Des bonnes pratiques toujours valables avec ou sans barre d’effarouchement
L’utilisation d’une barre d’effarouchement doit entrer dans le cadre de bonnes pratiques agricoles prenant en compte plus largement l’enjeu de la petite faune sauvage dans les prairies :
- Démarrer la fauche en plein jour, pour éviter de surprendre les animaux dans leur sommeil.
- Commencer par « détourer » la parcelle (voir schéma ci-dessous), à vitesse réduite. En effet, l’essentiel de la faune sauvage, est présente en bordure des parcelles.

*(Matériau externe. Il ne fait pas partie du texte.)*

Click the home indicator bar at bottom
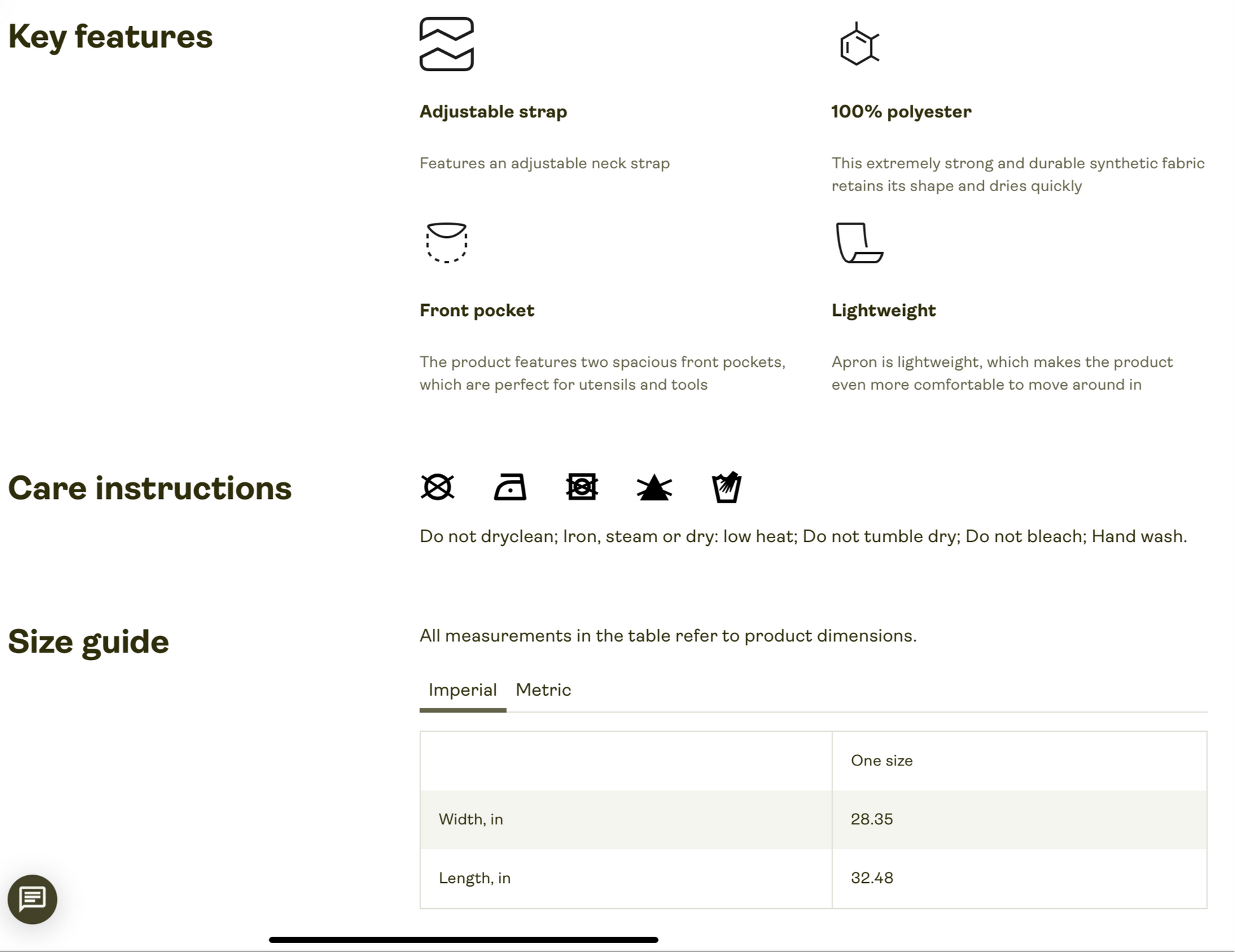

- Le circuit doit ensuite passer par le cœur de la prairie, pour multiplier les possibilités de fuite pour les animaux qui y seraient encore présents. La poursuite de la fauche se fera par des allers-retours à partir du centre de la parcelle.
« Pour moi, l’acquisition de la barre d’effarouchement a été l’occasion d’une mise à jour de mes pratiques », reconnaît Jean-Michel Massue. « Ces mesures sont valables pour les prairies, mais aussi pour les récoltes des cultures (blé, maïs, colza ….)», rappelle de son côté Stéphane Bonnissol.